Safe CO2 threshold limits for indoor long-range airborne transmission control of COVID-19

Build Environ. 2023 Apr 15:234:109967. doi: 10.1016/j.buildenv.2022.109967. Epub 2022 Dec 30.

Abstract

CO2-based infection risk monitoring is highly recommended during the current COVID-19 pandemic. However, the CO2 monitoring thresholds proposed in the literature are mainly for spaces with fixed occupants. Determining CO2 threshold is challenging in spaces with changing occupancy due to the co-existence of quanta and CO2 remaining from previous occupants. Here, we propose a new calculation framework for deriving safe excess CO2 thresholds (above outdoor level), C t, for various spaces with fixed/changing occupancy and analyze the uncertainty involved. We categorized common indoor spaces into three scenarios based on their occupancy conditions, e.g., fixed or varying infection ratios (infectors/occupants).

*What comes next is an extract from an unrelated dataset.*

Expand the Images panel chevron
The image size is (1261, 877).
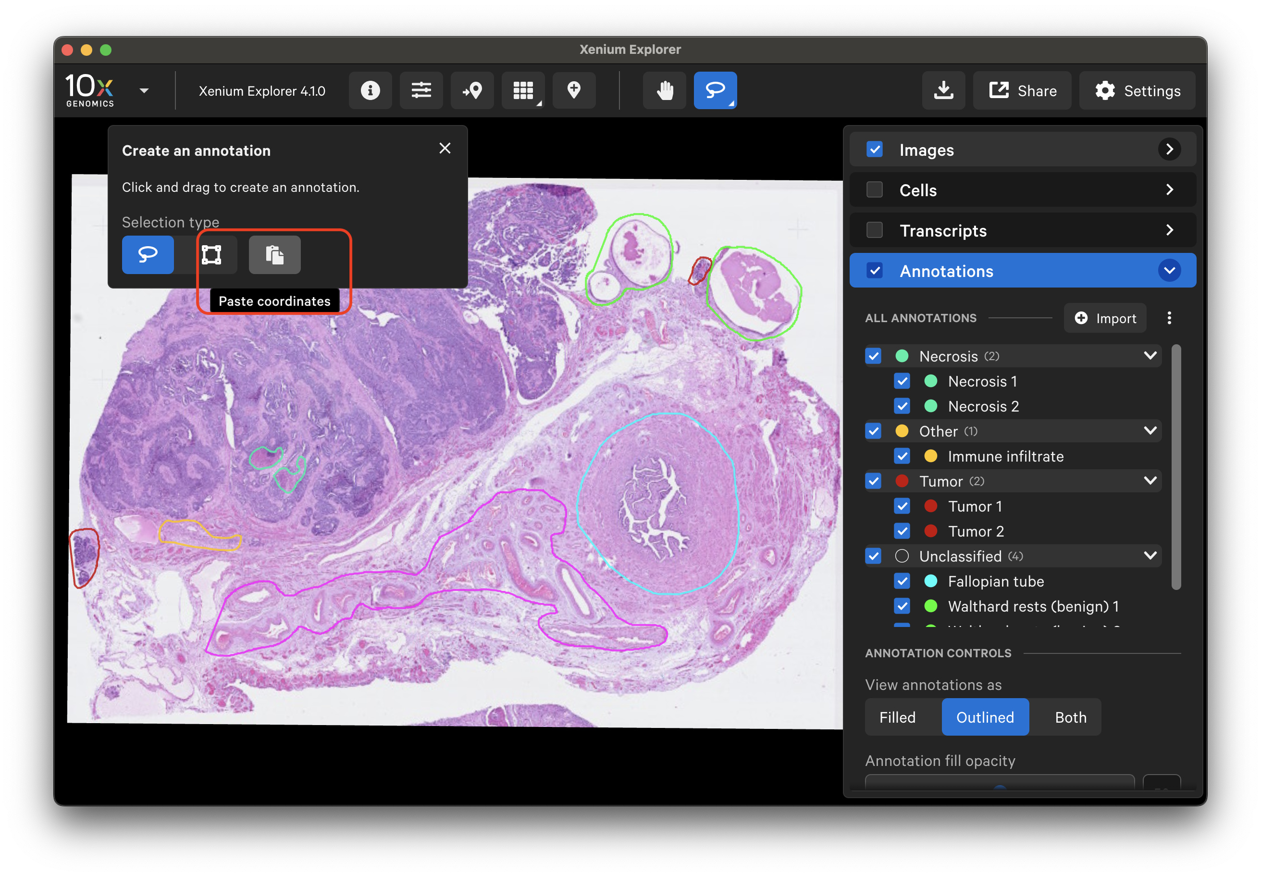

We proved that the rebreathed fraction-based model can be applied directly for deriving C t in the case of a fixed infection ratio (Scenario 1 and Scenario 2). In the case of varying infection ratios (Scenario 3), C t derivation must follow the general calculation framework due to the existence of initial quanta/excess CO2. Otherwise, C t can be significantly biased (e.g., 260 ppm) when the infection ratio varies greatly. C t can vary significantly based on specific space factors such as occupant number, physical activity, and community prevalence, e.g., 7 ppm for gym and 890 ppm for lecture hall, indicating C t must be determined on a case-by-case basis. An uncertainty of up to 6 orders of magnitude for C t was found for all cases due to uncertainty in emissions of quanta and CO2, thus emphasizing the role of accurate emissions data in determining C t.

Keywords: CO2 monitoring; Infection risk control; Initial quanta; Uncertainty analysis.